SELECTED EXTRACT →

□ □ □ □ □

The implementation of EU space exploration activities would be delegated to ESA. International cooperation would be essential for both options 3 and 4.
6.Assessment of impacts
6.1.Option 1: Baseline scenario
Under this scenario the EU would not fund neither SSA nor space exploration. The problems connected to the absence of an SSA system and the lack of EU involvement in space exploration will persist.
6.2.Option 2
The results from this intervention will reduce the risk of economic loss due to damage (including total destruction) of spacecraft and lead to improved space security including security for human crew in space and citizens on Earth. The intervention regarding space weather could lead to benefits in other sectors, such as the aviation and electricity sectors.
Activities in the area of SSA and securing space infrastructures from threats can also impact the competitiveness of the European space industry.
Better information on space weather may result in better knowledge of climate change and earth weather. More accurate information on meteors will reduce the adverse affects of debris and meteors striking Earth.
Protecting space assets ensures that important services will keep functioning even in case of major disruption of terrestrial systems.

□ □ □ □ □

EXERCISE AIM →
Please reproduce the part of the space policy excerpt starting with "6.Assessment of impacts" and going on through "and electricity sectors.".

INFORMATION SHOWN →
□ □ □ □ □

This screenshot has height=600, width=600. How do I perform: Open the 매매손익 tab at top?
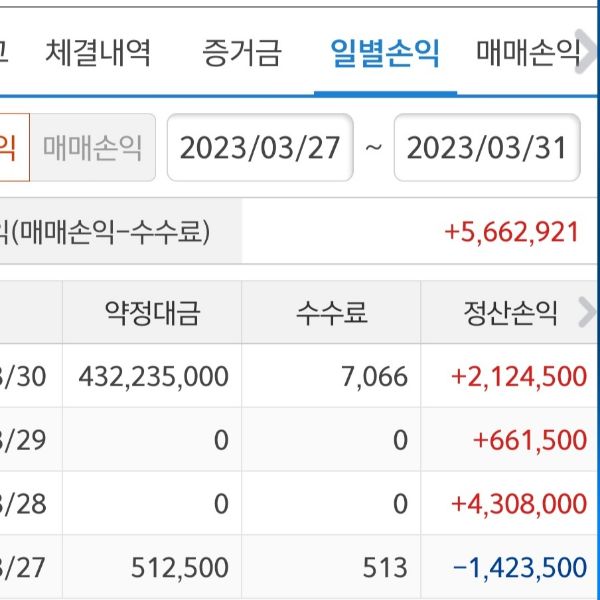coord(527,52)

□ □ □ □ □

ANSWER →
6.Assessment of impacts
6.1.Option 1: Baseline scenario
Under this scenario the EU would not fund neither SSA nor space exploration. The problems connected to the absence of an SSA system and the lack of EU involvement in space exploration will persist.
6.2.Option 2
The results from this intervention will reduce the risk of economic loss due to damage (including total destruction) of spacecraft and lead to improved space security including security for human crew in space and citizens on Earth. The intervention regarding space weather could lead to benefits in other sectors, such as the aviation and electricity sectors.